---- Data provided
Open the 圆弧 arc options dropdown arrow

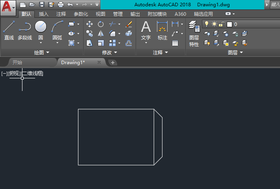(x=57, y=43)
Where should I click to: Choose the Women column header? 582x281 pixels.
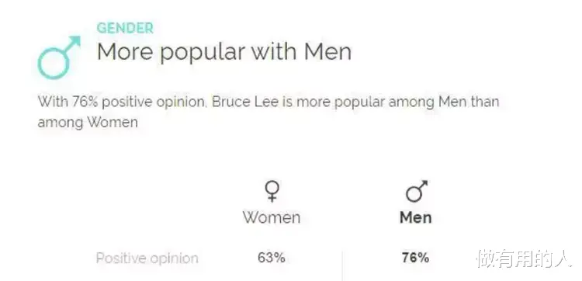coord(272,217)
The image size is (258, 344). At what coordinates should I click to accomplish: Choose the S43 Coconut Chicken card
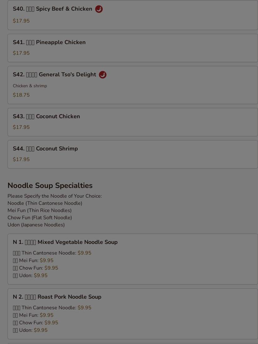(x=133, y=122)
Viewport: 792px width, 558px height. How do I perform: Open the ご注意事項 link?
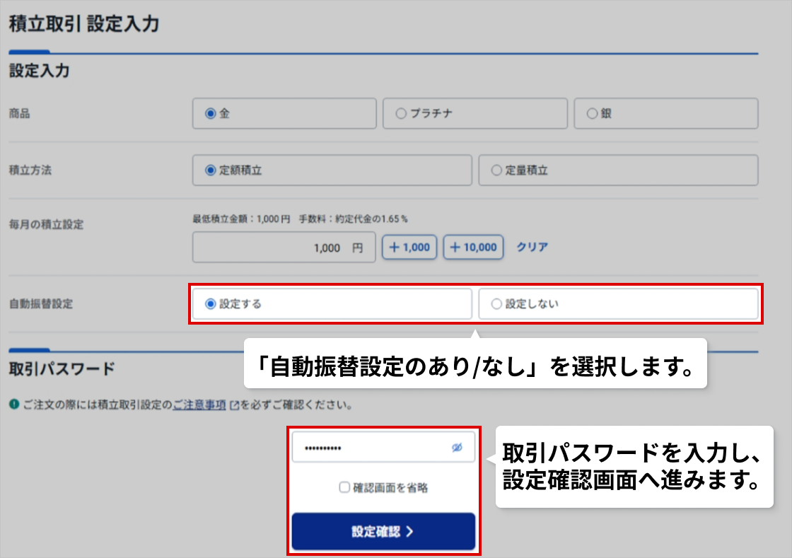coord(199,405)
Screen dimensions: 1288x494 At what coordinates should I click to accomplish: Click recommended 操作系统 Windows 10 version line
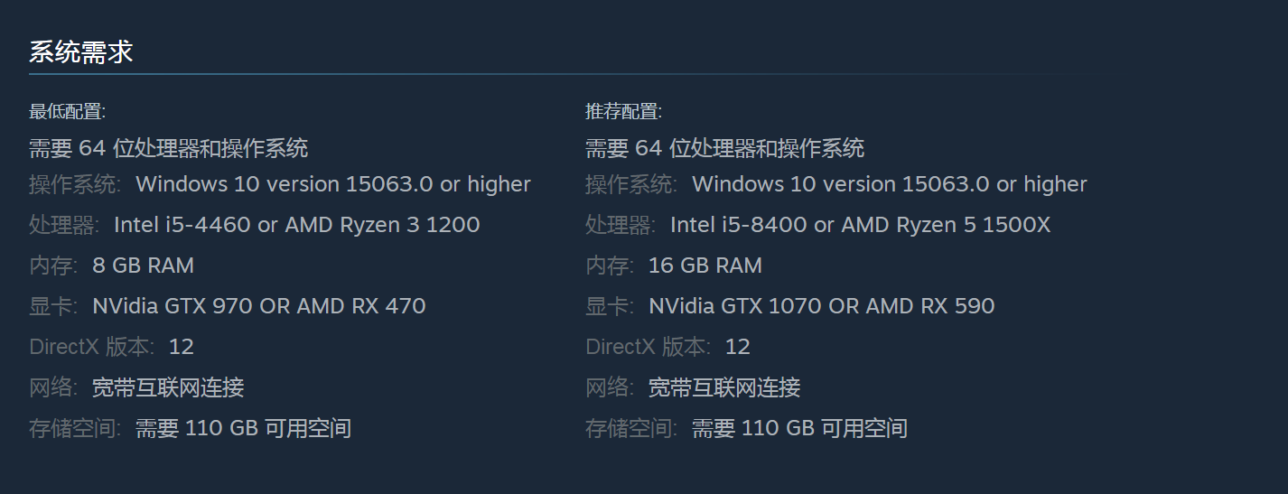pyautogui.click(x=836, y=184)
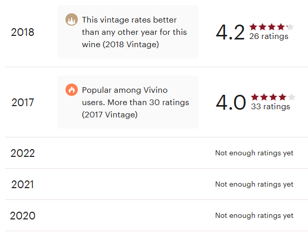
Task: Select the 2021 vintage year
Action: point(23,185)
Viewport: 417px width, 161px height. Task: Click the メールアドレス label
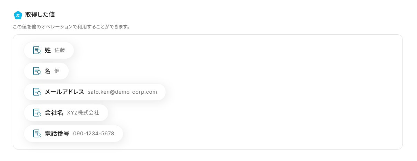click(x=64, y=92)
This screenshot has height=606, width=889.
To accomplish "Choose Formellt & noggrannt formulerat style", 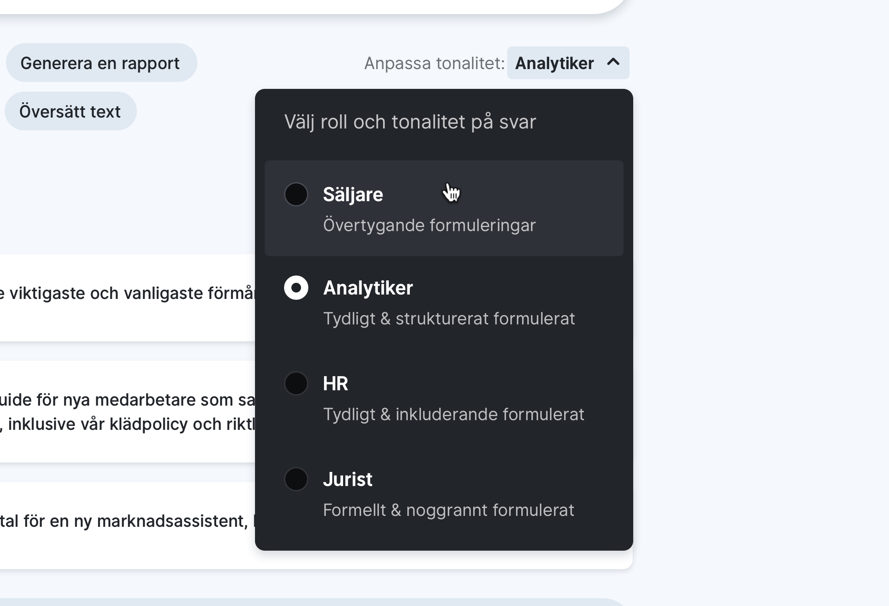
--------
▶ _Instructions for the task_
Starting at the line that contains "Viewport: 792px width, 558px", restate every line through the end of the records exactly as written, but leave the pictures out.

▶ _Reply_
Viewport: 792px width, 558px height. How do I perform: Open the ご注意事項 link?
coord(199,405)
Screen dimensions: 1288x494 At what coordinates should I click to accomplish: Click recommended 操作系统 Windows 10 version line
pyautogui.click(x=836, y=184)
Task: Select the 2021 vintage year
Action: point(23,185)
Viewport: 417px width, 161px height. Task: Click the メールアドレス label
click(x=64, y=92)
This screenshot has height=606, width=889.
To accomplish "Choose Formellt & noggrannt formulerat style", 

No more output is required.